OOIL bounces back just as it bounces out

Announcing Orient Overseas (International) Ltd’s first half results, Group chairman C C Tung has offered his first comprehensive statement on the pending sale of Orient Overseas Container Line to China Cosco Shipping Holdings and Shanghai International Port Group.

“For years, we have achieved scale benefits by means of alliance membership and the deployment of the right, often the largest, vessels in each trade lane.  These techniques, alongside our highly skilled employees, our customer base, our IT system, our focus on cost efficiency and our robust balance sheet, go together to drive the success of our group.  However, as the industry consolidates at speed, with the largest players now having millions of teu in carrying capacity, the capital base necessary to operate successfully, and to establish a place among the leading industry participants, is becoming increasingly sizeable”, said Mr Tung.

“My view is that the offer provides an opportunity for OOIL to continue to operate the OOCL brand, but as part of the China Cosco Shipping Group, and to bring together our operating model and our corporate culture with the competitive advantages of COSCO, including its size and scale, capital base, growing fleet and extensive port investments, to name but a few.   This would create a combined group that would have a very strong chance of maintaining and building a status as one of the very best performers in an industry now entering a new phase”, he added.

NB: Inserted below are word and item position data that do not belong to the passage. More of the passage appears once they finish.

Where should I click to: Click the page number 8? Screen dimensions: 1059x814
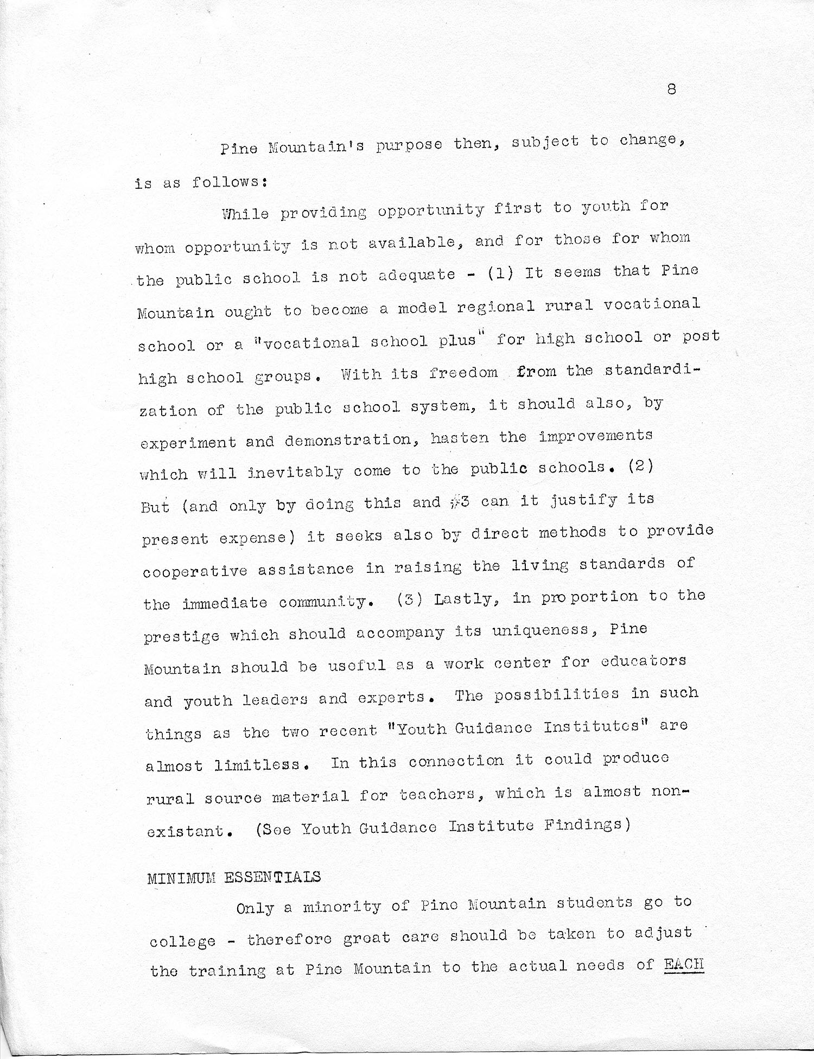coord(672,90)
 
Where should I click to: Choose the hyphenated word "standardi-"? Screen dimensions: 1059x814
coord(653,371)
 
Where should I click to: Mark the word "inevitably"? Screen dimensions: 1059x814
coord(295,472)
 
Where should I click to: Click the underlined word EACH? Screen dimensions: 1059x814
coord(684,964)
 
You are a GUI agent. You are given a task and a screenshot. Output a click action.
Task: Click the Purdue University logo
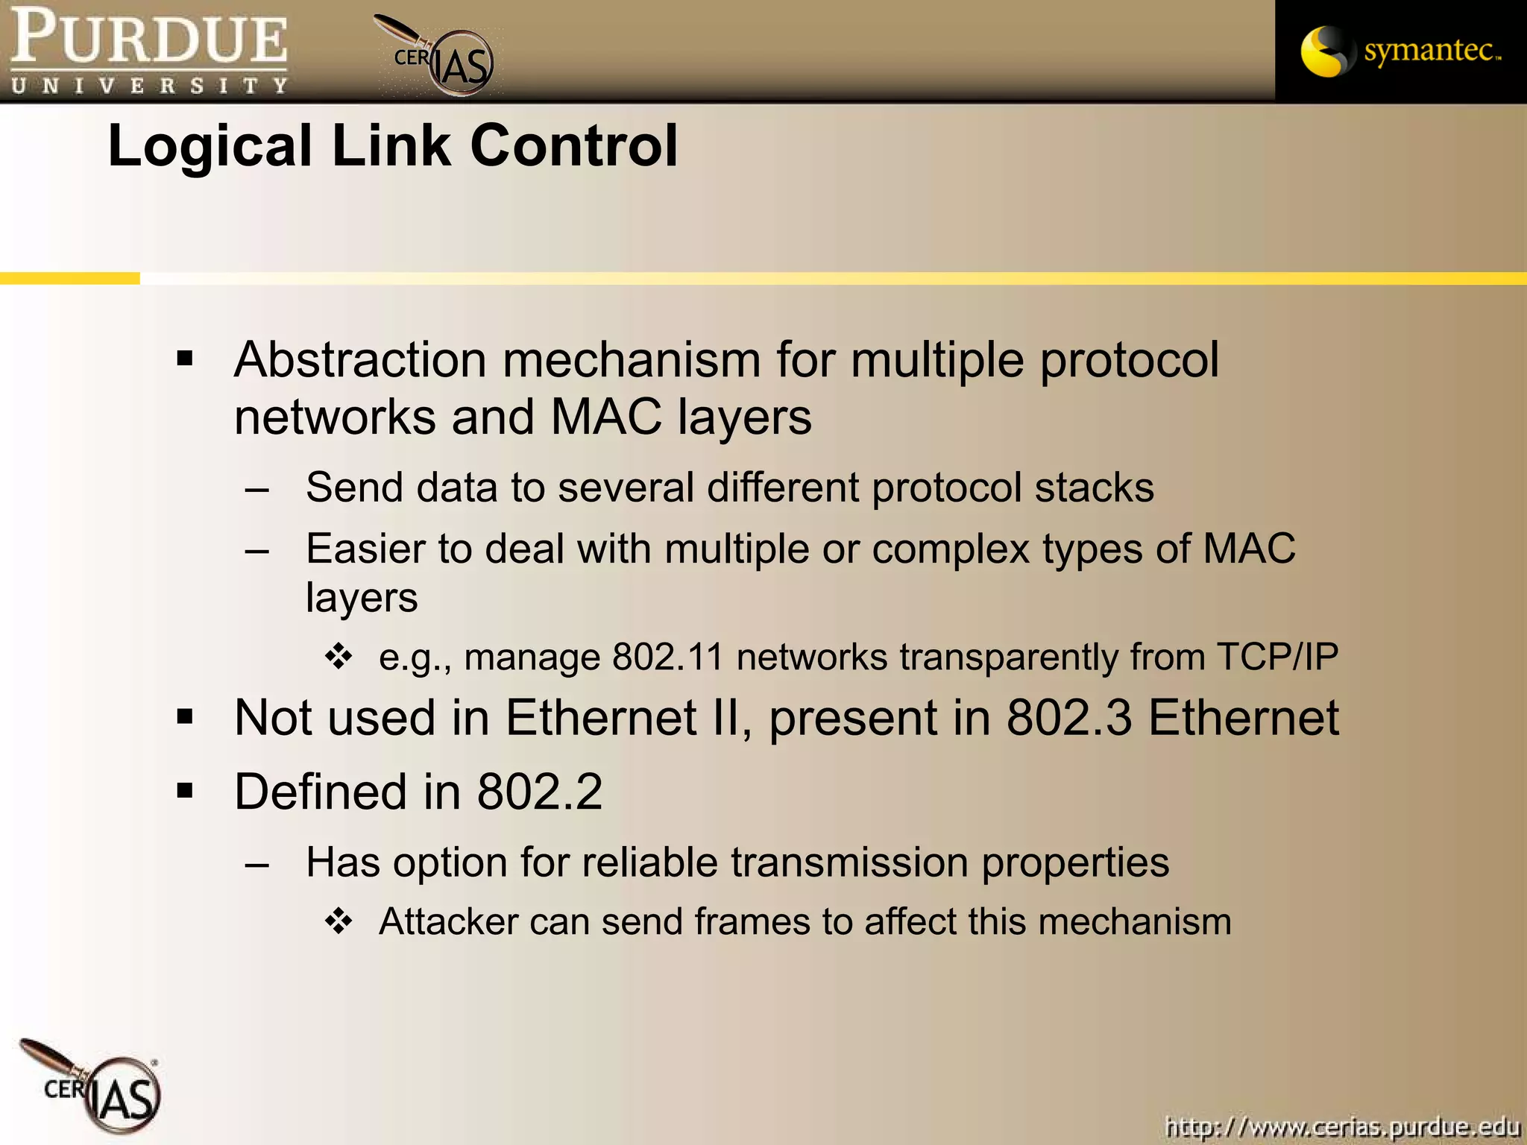point(149,51)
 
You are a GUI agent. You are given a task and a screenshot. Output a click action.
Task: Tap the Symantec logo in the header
point(1400,51)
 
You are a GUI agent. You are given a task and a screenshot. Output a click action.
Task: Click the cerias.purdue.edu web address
point(1342,1126)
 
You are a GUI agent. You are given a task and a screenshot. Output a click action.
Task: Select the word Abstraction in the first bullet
point(361,359)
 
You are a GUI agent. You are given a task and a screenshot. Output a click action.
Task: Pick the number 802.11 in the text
point(668,657)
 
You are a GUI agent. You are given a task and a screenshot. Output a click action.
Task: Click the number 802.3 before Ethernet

There is an added note of poignancy in Mr Tung’s admission that the OOCL modus operandi, that placed such emphasis on alliance membership, may have run its course just when the company has returned to profitability, posting a net profit for the first six months of 2017 of $53.6m compared to a $57m loss during the same period in 2016. Revenue increased to $2.9bn compared to $2.56bn during the first half of 2016.

Container liftings were also up during the period under review. Overall the increase was 6.8%, as the Asia-Europe trade led the charge with growth of 22.2%. Box revenue showed strong increases wit the Asia-Europe trade being the strongest performer boosting revenue by 48% to $526m.

Commenting on the current market Mr Tung said: “In the first half of 2017, we have begun to see a slow and steady recovery from the tough market conditions that characterised 2016. “The results for the period reflect this.”

“It seems that healthier demand growth has reappeared, at least to some extent.  While we must wait to see how enduring this will be, this is a very welcome change from recent years.  Improving data, and moreover improving sentiment, in many of the large economies gives us some comfort as to the sustainability of this better environment.”

Mr Tung added: “In tandem with this gradual improvement in demand, we note the slowdown in supply side growth.  Scrapping occurred at a record rate in 2016, continuing at approximately the same pace in 2017 year to date.  Orders of newbuildings have been notably absent this year so far,” commented Mr. Tung.

“This steady improvement in the supply demand balance is not a sign of a booming market – we are far from that.  However, it does mean that for the first time since the onset of the global financial crisis, the supply demand balance is not worsening year on year.  This is a significant shift, and if it holds, then the industry will at least have the chance to start to absorb some of the excess capacity that exists”, he concluded.

At HK$78.67 per share the China Cosco Shipping offer for OOCL, represented a premium of 31.1% over the closing price on the Friday before the offer was made – and was thus an offer that must have been difficult to refuse. The timing of the deal would certainly suggest that China Cosco Shipping had indeed started its move on OOCL back when rumours began at the beginning of 2017, when there was little sign of an improvement in the market. Clearly the brighter prospects that exist today forced China Cosco to up the bid. Could OOCL have survived in more benign market conditions. Sadly, we’ll never know.